Le paradoxe c'est qu'après s'être éloignés l'un de l'autre Paul et Prudence se retrouvent et forment un couple fusionnel juste avant que le cancer n'emporte Paul. En l'espace de quelques mois, Prudence, jadis froide, distante et adepte d'un culte mystérieux, se transforme en une femme sexy et une amante torride. Autre miracle, la littérature donne à Paul un puissant dérivatif aux sombres perspectives de la maladie, de la souffrance et de la mort.
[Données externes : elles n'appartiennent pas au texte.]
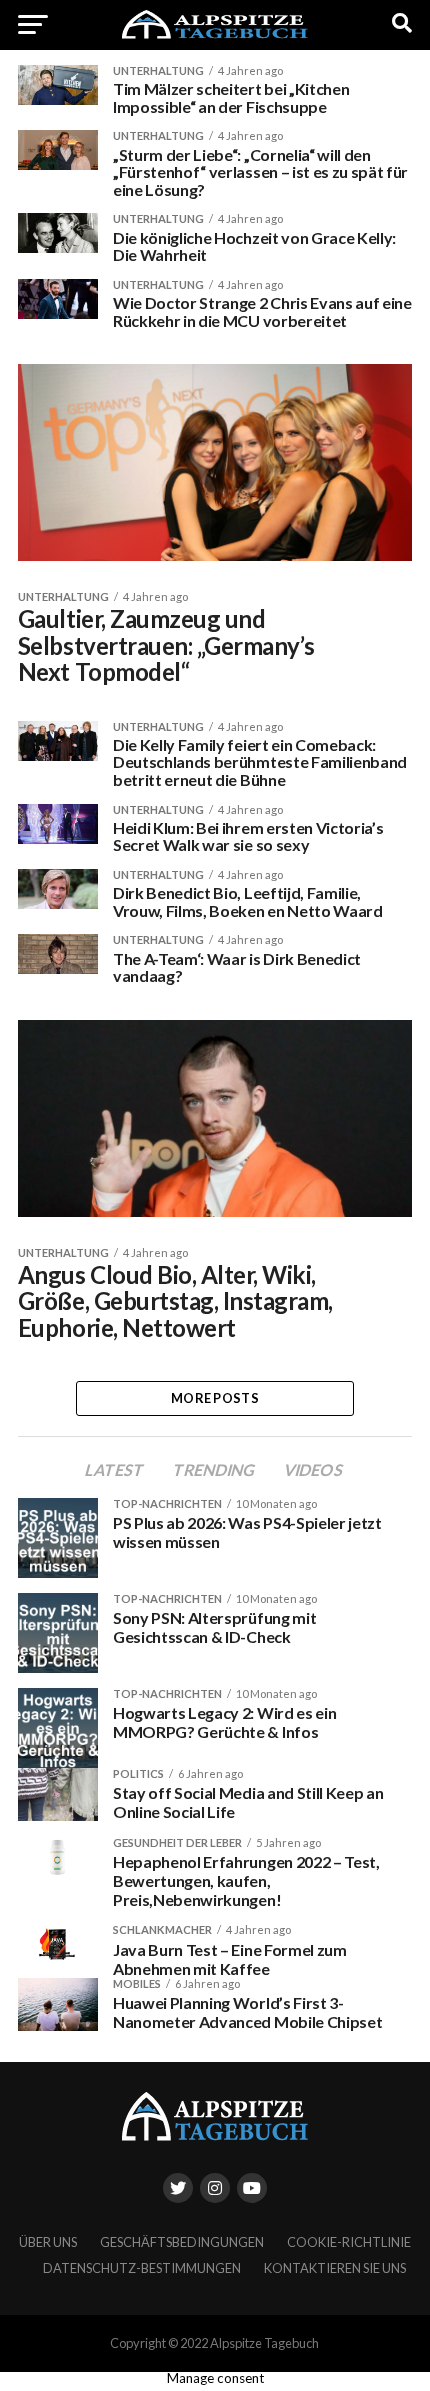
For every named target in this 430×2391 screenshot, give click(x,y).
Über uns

On a un peu de mal à le croire, mais Paul semble trouver secours et dérivatif dans un cocktail de lectures de Conan Doyle, Pascal et Joseph de Maistre... Quant à la souffrance... c'est une donnée plutôt escamotée par le romancier.

 

 

Naturellement, les vacheries, cynismes et provocations ne manquent pas, sinon ce ne serait pas du Houellebecq. Aux couplets contre l'immigration et l'islam qui envahit — ô sacrilège — le Beaujolais, on ajoute une charge contre les journalistes. Seule figure vraiment négative du roman, Indy, la belle-sœur aigrie de Paul Raison dénonce sa propre famille pour faire un coup politique en publiant un article retentissant dans l'hebdomadaire de gauche qui l'emploie. Ainsi commence la descente aux Enfers de Paul Raison. Bref, le pouvoir, l'amour et la mort restent les grands sujets de la littérature. Juste de quoi faire un roman pour le  "grand public" auquel il rend hommage page 707 : « pour la première fois de l'histoire du monde, la production culturelle populaire s'était montrée esthétiquement supérieure à la production culturelle de l'élite ». Succès commercial assuré pour ce roman qui commence comme un gag et finit en drame bouleversant.

 

 

Michel Houellebecq : Anéantir. Flammarion, 2022, 733 pages.